The Heart of the Matter
What was the heart of this dramatic fall? It may be found in Ezekiel 16. Ancient Jerusalem is portrayed as a woman God had adorned with beauty and splendor, but she had become a harlot to her pagan neighbors, worshipping their gods and sacrificing her children to them.
Verse 15 says: “But you trusted in your own beauty . . . ”
Note the irony. When God blessed His people, they gloried in the blessings rather than in the One who blessed them, turning the blessings into potential curses that threatened the nation.
Put another way, God’s people forgot God’s love for them.

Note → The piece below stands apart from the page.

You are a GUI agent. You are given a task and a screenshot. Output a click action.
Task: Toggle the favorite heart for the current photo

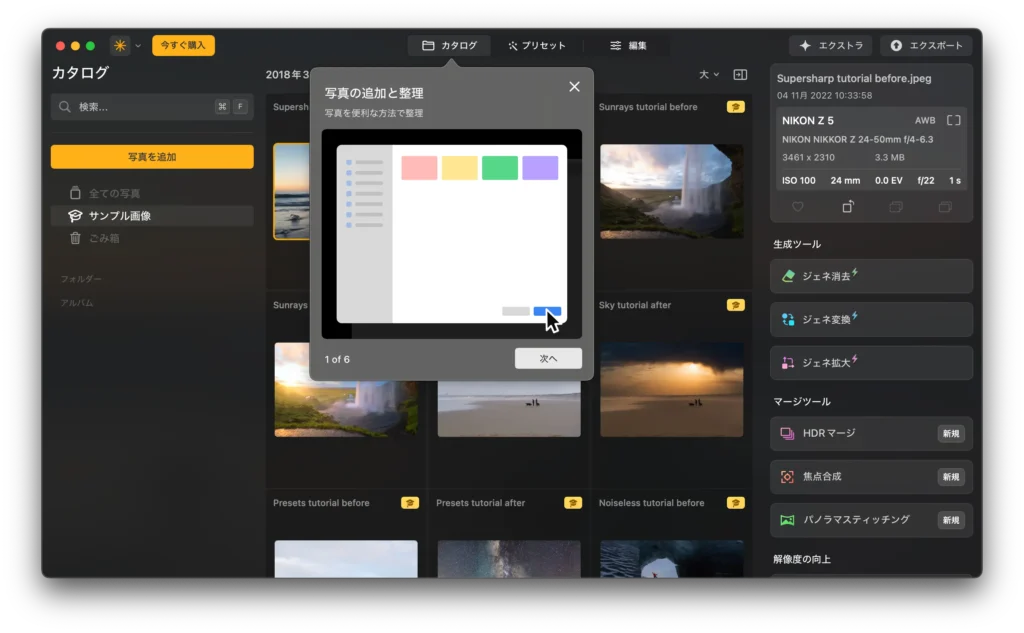(797, 206)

“Forgetfulness of God’s love is the source of all sins. Israel forgot her deliverance by God in the infancy of her national life.” 4What was true for Israel is true for us. If we forget God’s love that drew us to Him, we begin a downward spiritual and moral spiral, leading us to places we would never have chosen when we were walking with Him. If we trust in our own strengths, the very strengths He gave us, rather than in Him, they will fail us. Most importantly, a strong and loving God will seek our return, as He did with Israel, first with warnings and finally by removing hedges of protection in our lives.
God’s love for us, as for His people Israel, remains unconditional. If we turn from Him, in His love He will call us and remove anything that would keep us or lead us away, even the hedge that surrounds our blessings.
WEEK 2 EXPLORE and APPLY
Read chapter 3 of The Harbinger.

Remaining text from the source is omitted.